### Try it
Give back the full data, unchanged and complete.

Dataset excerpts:
◆ ◆ ◆ ◆ ◆

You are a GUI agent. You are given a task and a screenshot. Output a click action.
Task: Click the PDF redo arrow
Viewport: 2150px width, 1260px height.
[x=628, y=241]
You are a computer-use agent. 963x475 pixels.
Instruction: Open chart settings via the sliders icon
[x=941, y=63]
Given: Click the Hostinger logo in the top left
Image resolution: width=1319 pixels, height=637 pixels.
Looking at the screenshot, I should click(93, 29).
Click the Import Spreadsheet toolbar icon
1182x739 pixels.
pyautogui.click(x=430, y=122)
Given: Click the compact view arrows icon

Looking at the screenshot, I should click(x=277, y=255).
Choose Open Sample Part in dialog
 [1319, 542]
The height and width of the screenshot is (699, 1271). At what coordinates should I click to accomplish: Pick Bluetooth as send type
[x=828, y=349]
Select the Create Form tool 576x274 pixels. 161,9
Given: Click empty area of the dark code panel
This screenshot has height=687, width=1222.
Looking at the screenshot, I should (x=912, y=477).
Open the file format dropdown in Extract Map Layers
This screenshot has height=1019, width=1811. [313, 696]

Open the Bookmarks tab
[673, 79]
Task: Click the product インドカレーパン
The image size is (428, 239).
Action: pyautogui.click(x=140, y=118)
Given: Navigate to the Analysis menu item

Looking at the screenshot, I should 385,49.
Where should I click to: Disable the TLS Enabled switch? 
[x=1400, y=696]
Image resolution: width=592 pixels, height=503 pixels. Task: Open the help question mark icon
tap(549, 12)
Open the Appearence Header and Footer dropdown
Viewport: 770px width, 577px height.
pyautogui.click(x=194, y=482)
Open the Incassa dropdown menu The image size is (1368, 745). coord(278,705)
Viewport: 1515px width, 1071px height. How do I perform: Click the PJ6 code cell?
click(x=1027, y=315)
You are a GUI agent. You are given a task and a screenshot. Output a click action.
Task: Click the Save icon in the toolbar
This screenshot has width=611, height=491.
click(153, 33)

◆ ◆ ◆ ◆ ◆

### Answer section
You are a GUI agent. You are given a task and a screenshot. Output a click action.
Task: Click the PDF redo arrow
Viewport: 2150px width, 1260px height.
[x=628, y=241]
You are a computer-use agent. 963x475 pixels.
Instruction: Open chart settings via the sliders icon
[x=941, y=63]
Given: Click the Hostinger logo in the top left
Image resolution: width=1319 pixels, height=637 pixels.
Looking at the screenshot, I should click(93, 29).
Click the Import Spreadsheet toolbar icon
1182x739 pixels.
pyautogui.click(x=430, y=122)
Given: Click the compact view arrows icon

Looking at the screenshot, I should click(x=277, y=255).
Choose Open Sample Part in dialog
 [1319, 542]
The height and width of the screenshot is (699, 1271). At what coordinates should I click to accomplish: Pick Bluetooth as send type
[x=828, y=349]
Select the Create Form tool 576x274 pixels. 161,9
Given: Click empty area of the dark code panel
This screenshot has height=687, width=1222.
Looking at the screenshot, I should (x=912, y=477).
Open the file format dropdown in Extract Map Layers
This screenshot has height=1019, width=1811. [313, 696]

Open the Bookmarks tab
[673, 79]
Task: Click the product インドカレーパン
The image size is (428, 239).
Action: pyautogui.click(x=140, y=118)
Given: Navigate to the Analysis menu item

Looking at the screenshot, I should 385,49.
Where should I click to: Disable the TLS Enabled switch? 
[x=1400, y=696]
Image resolution: width=592 pixels, height=503 pixels. Task: Open the help question mark icon
tap(549, 12)
Open the Appearence Header and Footer dropdown
Viewport: 770px width, 577px height.
pyautogui.click(x=194, y=482)
Open the Incassa dropdown menu The image size is (1368, 745). coord(278,705)
Viewport: 1515px width, 1071px height. How do I perform: Click the PJ6 code cell?
click(x=1027, y=315)
You are a GUI agent. You are given a task and a screenshot. Output a click action.
Task: Click the Save icon in the toolbar
This screenshot has width=611, height=491.
click(153, 33)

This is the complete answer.